According to a report by KPMG, a professional service company, by 2030, non-communicable-diseases will cause 67 per cent of mortality in India. There will be a total burden of $ 3 trillion in next 18 years. The only solution for this drastic scenario is “Robust Primary Care” in the country. Existing Primary Care System in our country has various weaknesses. We have good physical infrastructure, immunization, cold chain, reproductive health care, experienced ANMs and emergencies facilities are available in some places. But there are also bottlenecks such as Indian has lack of public trust on public health care, most of the beds are unutilized, absenteeism and shortage of doctors and other medical personnel, very minimal OP services, no proper drug supplies, lack of robust data collection and mechanisms and so on. These flaws push patients towards quacks or expensive health facilities and tertiary hospitals become overcrowded.
Population of USA is 318.9 million and their health workforce is 12.2 million that is 3.8 per cent of total population.

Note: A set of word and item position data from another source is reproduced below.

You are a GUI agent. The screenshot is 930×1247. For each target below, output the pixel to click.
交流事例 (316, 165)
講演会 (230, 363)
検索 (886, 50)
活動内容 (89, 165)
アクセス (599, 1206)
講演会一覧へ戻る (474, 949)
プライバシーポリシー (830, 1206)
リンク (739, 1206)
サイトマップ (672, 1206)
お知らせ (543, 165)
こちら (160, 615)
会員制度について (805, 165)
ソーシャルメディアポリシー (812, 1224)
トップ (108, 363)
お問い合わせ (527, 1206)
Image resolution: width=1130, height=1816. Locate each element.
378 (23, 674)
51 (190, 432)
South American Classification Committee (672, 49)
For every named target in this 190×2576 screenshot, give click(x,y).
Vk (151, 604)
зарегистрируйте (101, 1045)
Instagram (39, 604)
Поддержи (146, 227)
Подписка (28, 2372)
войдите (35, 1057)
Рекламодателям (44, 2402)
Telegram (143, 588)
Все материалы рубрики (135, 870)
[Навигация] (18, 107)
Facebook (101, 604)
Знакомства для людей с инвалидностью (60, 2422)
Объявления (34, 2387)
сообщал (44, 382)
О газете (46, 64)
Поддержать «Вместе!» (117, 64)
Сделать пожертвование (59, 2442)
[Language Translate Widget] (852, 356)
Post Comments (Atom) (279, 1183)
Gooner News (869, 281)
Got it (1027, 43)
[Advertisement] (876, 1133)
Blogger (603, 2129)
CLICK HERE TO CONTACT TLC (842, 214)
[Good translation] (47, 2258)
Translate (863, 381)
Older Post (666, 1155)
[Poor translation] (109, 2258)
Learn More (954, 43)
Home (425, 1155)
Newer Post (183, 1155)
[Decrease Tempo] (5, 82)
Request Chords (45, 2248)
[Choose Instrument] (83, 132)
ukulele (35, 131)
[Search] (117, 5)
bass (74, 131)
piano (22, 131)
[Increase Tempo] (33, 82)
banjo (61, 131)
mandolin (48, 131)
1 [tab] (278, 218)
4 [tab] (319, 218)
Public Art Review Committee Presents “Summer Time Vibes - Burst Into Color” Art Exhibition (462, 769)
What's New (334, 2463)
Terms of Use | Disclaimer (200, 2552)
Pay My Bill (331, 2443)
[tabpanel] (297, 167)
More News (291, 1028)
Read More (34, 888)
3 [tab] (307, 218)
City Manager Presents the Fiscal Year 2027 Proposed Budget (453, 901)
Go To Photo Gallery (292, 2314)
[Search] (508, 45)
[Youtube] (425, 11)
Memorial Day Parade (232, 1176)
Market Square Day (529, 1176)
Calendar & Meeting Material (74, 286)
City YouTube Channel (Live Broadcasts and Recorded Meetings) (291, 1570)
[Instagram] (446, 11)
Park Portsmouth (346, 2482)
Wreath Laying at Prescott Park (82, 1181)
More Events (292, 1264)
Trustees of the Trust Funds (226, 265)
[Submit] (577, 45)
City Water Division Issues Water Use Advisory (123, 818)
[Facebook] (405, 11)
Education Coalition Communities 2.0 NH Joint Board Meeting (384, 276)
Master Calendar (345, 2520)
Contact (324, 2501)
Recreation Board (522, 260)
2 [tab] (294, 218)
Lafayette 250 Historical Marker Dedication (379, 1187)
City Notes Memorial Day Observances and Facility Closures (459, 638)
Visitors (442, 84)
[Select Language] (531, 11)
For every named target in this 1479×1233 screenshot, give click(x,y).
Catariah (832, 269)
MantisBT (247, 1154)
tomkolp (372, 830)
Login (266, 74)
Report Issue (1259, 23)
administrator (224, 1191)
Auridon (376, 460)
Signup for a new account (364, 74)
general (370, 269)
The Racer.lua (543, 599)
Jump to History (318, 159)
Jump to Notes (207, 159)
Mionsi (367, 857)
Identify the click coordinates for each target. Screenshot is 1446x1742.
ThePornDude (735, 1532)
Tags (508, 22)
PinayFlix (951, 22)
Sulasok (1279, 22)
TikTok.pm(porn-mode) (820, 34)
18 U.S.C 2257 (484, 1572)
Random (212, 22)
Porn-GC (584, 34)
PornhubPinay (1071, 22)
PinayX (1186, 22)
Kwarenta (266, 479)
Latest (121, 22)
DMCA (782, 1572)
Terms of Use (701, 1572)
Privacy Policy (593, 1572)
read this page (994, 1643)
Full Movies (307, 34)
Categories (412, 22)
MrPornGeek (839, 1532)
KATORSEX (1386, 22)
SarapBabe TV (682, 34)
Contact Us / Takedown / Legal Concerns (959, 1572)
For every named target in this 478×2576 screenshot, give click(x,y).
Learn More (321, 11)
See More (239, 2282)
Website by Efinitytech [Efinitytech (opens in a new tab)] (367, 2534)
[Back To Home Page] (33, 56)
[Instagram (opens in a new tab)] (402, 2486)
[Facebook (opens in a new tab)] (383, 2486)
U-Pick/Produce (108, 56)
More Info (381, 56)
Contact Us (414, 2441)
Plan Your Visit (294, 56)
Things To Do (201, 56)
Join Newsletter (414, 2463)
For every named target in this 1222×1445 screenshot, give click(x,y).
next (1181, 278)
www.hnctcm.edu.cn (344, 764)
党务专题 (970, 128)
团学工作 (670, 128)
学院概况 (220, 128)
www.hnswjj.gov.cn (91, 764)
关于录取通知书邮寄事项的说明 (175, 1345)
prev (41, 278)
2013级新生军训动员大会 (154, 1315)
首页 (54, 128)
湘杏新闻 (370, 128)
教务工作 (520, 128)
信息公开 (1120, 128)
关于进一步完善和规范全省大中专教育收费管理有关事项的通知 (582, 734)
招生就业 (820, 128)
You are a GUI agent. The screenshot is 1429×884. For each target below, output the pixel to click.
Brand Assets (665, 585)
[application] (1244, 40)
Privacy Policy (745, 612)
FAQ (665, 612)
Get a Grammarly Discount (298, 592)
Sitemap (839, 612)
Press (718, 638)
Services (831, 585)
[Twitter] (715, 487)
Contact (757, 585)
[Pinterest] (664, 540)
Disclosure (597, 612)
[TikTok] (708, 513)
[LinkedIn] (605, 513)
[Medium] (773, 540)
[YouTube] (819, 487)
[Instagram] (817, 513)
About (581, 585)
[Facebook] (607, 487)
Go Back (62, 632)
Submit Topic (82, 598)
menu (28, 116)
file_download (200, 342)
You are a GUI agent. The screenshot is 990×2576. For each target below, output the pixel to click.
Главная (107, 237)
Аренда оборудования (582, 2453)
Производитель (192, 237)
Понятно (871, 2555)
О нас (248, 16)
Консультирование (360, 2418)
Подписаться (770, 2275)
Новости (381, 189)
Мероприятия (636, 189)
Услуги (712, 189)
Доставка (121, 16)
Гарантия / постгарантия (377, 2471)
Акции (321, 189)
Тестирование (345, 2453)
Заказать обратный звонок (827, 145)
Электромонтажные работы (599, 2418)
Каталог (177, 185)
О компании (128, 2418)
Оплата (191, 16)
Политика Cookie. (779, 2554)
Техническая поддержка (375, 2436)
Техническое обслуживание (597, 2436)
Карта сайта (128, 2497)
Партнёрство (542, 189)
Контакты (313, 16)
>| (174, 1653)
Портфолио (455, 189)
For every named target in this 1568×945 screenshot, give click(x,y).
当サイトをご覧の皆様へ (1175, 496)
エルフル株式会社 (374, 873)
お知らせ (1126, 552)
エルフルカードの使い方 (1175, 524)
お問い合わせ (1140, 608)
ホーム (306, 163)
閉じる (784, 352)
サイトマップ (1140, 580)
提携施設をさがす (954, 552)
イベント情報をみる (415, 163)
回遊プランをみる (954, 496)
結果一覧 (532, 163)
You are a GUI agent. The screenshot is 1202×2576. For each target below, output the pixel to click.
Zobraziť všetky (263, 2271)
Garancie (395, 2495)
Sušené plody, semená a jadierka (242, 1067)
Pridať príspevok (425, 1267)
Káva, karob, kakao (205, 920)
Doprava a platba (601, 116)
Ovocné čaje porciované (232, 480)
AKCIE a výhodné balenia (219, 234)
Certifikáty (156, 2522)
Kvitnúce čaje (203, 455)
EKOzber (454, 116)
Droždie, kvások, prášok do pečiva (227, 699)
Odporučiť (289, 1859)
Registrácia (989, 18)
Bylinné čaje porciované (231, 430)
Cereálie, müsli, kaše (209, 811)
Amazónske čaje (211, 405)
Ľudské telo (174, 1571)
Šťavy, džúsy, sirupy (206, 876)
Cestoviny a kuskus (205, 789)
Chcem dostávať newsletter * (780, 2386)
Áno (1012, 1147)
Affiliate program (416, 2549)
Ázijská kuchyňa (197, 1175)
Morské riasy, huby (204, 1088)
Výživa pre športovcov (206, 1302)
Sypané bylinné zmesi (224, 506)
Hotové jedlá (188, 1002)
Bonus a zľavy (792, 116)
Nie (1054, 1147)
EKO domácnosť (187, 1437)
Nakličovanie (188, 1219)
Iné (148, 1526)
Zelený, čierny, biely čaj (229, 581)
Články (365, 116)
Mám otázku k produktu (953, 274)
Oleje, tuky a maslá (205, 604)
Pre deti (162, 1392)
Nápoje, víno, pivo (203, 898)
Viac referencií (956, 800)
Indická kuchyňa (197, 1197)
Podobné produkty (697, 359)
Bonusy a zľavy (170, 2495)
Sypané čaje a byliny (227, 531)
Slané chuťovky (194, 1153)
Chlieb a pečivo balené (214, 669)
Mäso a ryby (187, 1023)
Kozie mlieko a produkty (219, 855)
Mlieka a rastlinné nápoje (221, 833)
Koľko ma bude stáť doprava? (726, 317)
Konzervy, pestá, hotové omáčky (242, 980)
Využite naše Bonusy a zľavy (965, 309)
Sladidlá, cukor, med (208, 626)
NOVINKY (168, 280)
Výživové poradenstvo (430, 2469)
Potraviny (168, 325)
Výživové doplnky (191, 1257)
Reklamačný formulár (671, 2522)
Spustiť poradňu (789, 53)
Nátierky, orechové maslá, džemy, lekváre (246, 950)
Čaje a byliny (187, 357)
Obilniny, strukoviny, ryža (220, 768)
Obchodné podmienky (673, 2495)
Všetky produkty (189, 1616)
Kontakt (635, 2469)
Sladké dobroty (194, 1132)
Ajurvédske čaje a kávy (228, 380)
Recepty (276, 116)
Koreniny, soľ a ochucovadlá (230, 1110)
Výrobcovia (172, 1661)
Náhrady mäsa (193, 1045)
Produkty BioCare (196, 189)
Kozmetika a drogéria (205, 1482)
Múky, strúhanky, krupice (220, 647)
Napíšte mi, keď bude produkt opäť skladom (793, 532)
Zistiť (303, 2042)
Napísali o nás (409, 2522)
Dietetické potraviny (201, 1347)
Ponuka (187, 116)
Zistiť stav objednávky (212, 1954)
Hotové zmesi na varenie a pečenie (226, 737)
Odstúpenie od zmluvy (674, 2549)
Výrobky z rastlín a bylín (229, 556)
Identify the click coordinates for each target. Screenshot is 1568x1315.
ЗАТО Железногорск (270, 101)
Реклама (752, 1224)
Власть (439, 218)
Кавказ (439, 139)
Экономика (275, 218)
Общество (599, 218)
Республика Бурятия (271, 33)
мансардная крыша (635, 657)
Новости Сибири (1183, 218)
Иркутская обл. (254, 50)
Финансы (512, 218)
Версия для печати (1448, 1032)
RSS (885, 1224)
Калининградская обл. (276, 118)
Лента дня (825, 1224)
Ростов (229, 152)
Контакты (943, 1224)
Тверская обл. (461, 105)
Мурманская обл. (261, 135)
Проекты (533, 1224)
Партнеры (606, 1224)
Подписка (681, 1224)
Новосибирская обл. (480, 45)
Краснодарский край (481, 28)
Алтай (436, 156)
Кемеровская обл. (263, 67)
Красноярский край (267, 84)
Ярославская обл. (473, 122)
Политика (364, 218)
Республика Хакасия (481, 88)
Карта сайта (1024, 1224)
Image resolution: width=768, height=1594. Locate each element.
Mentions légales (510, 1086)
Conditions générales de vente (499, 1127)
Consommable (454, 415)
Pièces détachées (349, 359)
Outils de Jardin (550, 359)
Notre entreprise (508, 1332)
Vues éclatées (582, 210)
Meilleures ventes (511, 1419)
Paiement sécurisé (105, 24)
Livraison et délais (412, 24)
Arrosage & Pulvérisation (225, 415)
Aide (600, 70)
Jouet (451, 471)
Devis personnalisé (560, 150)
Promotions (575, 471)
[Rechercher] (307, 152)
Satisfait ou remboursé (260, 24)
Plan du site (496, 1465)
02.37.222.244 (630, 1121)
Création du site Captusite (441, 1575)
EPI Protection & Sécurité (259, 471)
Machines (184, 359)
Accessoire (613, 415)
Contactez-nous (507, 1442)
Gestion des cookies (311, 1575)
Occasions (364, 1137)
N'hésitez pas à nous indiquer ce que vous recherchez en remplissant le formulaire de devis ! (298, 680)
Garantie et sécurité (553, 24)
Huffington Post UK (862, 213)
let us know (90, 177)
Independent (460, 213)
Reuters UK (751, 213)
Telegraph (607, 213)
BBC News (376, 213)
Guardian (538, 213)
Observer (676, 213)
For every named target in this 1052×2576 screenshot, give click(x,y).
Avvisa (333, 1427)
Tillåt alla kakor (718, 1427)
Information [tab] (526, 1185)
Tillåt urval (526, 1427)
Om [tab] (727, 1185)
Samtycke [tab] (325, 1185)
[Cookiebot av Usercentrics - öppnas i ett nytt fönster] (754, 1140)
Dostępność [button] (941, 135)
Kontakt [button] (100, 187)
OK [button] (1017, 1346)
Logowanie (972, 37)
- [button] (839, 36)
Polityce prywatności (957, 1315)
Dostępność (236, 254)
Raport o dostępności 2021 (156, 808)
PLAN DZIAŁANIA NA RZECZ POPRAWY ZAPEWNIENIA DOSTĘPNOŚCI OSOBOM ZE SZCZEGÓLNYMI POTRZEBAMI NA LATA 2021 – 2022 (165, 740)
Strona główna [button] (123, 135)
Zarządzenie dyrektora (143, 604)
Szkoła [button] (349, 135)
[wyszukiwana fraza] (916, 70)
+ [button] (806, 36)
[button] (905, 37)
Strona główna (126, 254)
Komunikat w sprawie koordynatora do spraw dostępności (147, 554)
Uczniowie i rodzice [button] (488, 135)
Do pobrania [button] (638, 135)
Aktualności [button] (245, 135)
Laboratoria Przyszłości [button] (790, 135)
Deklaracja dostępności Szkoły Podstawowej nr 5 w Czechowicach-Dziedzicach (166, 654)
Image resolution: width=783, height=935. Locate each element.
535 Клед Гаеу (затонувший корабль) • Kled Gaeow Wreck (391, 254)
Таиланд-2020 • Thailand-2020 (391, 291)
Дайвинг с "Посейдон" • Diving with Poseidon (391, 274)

Population of the United Kingdom is 6.4 million; health workforce is 1.6 million which is equal to 2.4 per cent of the population. However, the state of Indian health sector workforce very abysmal. India’s population is 1250 million; health workforce is only 3.6 million and that stands for 0.28 per cent population ratio. India can create jobs for millions of unemployed youth in public health care sector. So, in India a robust health care system can generate 10 million jobs over a decade.
No country ever achieved universal health overnight. There are various ways to improve our healthcare system. At the moment, Government of India spends around 2 per cent of its GDP on health care. India needs to increase it; as we can’t set a low priority to health. Speaking to Uday India, Jayaprakash Narayan, Founder, Foundation for Democratic Reforms, said: “ The Government should use existing tax revenues to pay for health care system. When the tax base widens, the government can consider on levying a precise income tax to support the health care programmes, which will provide people above a certain income would be equivalent to charging them twice. The government should spend more on primary care, so that basic and preventive health care can reach the masses. County needs to develop an all-India common public health service for every state. AADHAR-based registration, electronic patient records, ongoing and onward care biometric should be more transparent. There must be records which linked to National eHealth Authority. The government aids or cash transfers to be made to physicians as per patient’s choice (Rs. 500-700 per head). The government can introduce a system of mobile out-patient. There must be a mandatory referral for secondary care. Free supply of generic drugs should be increased. Basic diagnostic facilities such as blood and urine tests should be there in every primary health care centres. There doctors must have resided in between 5 and 10 km of area of practice.”
There is a saying ‘health is at bottom an issue in justice’. We should ask to the state as to how far and in what way has politics been engaged in public health care. The record is disappointing, there are no political debates for the interest of the poor, and we seldom find healthcare policies being implemented very well at the ground zero. But if there is will there is way. The Modi government has rolled out several schemes on public health care. One hopes it achieves health care goals and brings smile on the face of 1.25 billion people.